“There is no substitute for hard work.”
– Thomas A. Edison
You won’t be allowed to use equation tables and calculators to work out multiple choice questions (MCQ). (These are allowed in the case of free-response questions). You will have to remember certain basic formulas for solving multiple choice questions within the permitted time. The essential things you must remember in the section, ‘Fluid Mechanics’ are given below:
1. Weight of floating body = weight of displaced liquid
This can be modified as mass of floating body = mass of displaced fluid
2. Force of buoyancy (Fbuoy)= weight of displaced fluid
or, Fbuoy = Vρg where V is the volume of fluid displaced, ρ is the density of the fluid and g is the acceleration due to gravity.
3. Equation of continuity in fluid dynamics, as applied to liquids which are supposed to be incompressible, is A1v1= A2v2 where A1 and A2 are the cross section areas of the tube and v1 and v2 are the velocities of the liquid at these sections respectively.
4. Bernoulli’s equation (Bernoulli’s theorem) is
P + ρgh + (½)ρv2 = constant where P is the pressure, ρ is the density, ‘h’ is the height (with respect to the reference level for estimating the gravitational potential energy) and ‘v’ is the velocity of the fluid. The symbol ‘y’ also may be used in place of ‘h’.
Note that Bernoulli’s theorem follows from the law of conservation of energy in the case of a small mass ‘m’ of a fluid throughout its flow and can be written as
PV+ mgh + (½ )mv2 = constant
Another useful form of Bernoulli’s equation is
P/ρ + gh + (½)v2 = constant
In the case of a liquid flowing through a horizontal pipe (constant gravitational potential energy), the pressure of liquid will be smaller at points where the velocity is greater and vice versa.
5.Torricelli’s Theorem:
Velocity of efflux (of liquid flowing out through a hole) =√(2gh)
where ‘h’ is the depth of the hole (fig).
(It is interesting to note that a particle dropped from a height ‘h’ will strike the ground with the above velocity)

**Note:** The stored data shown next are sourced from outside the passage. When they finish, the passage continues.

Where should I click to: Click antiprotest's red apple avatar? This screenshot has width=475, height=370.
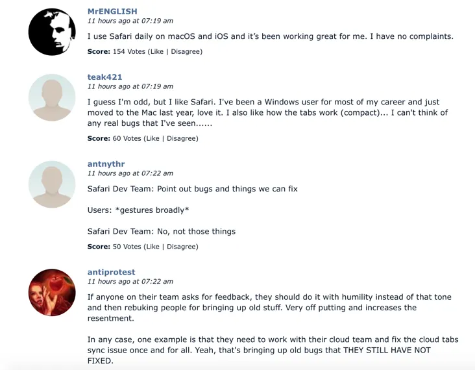[x=52, y=292]
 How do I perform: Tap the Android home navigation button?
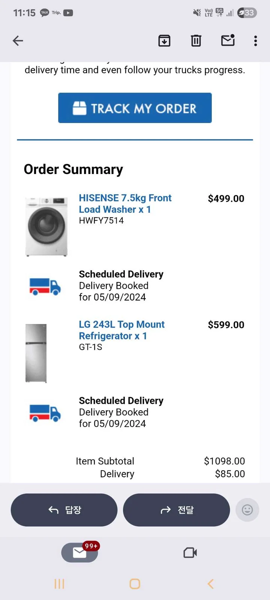click(x=135, y=584)
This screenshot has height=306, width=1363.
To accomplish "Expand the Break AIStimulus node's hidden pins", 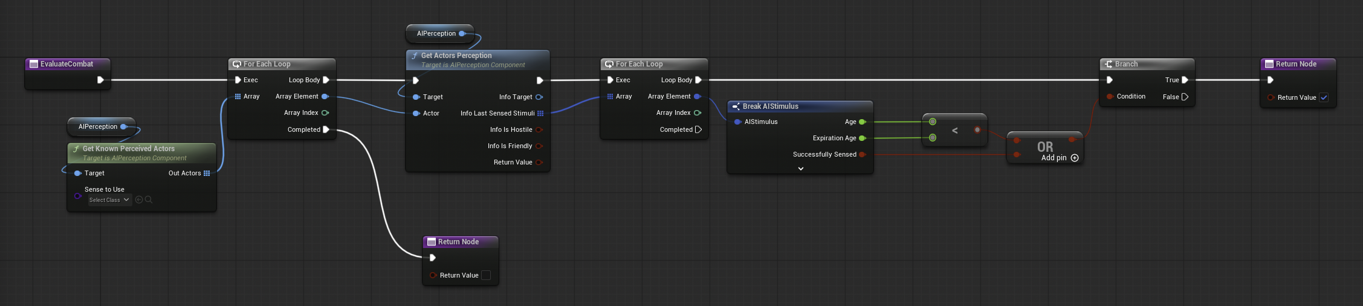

The expression for the efflux velocity follows from Bernoulli’s theorem by considering the cases at the free surface of the liquid in the tank (fig) and at the hole:
P + ρgH + 0 = P + ρg(H–h) + (½)ρv2 so that v =√(2gh),
where P is the atmospheric pressure. Note that the hole is open to the atmosphere, as is the free liquid surface in the tank.
6. The horizontal range of liquid jet (fig), R= 2√[h(H–h)]
Note that the above expression is obtained by considering the horizontal range (on the ground) of a particle projected horizontally from a height (H–h). Do it as an exercise.
The range R will be maximum if h = H/2. [You may show this by putting dR/dh = 0 when R is maximum]. The maximum range is H.
In the next post we will consider some typical questions in this section. Of course, their solution also will be discussed.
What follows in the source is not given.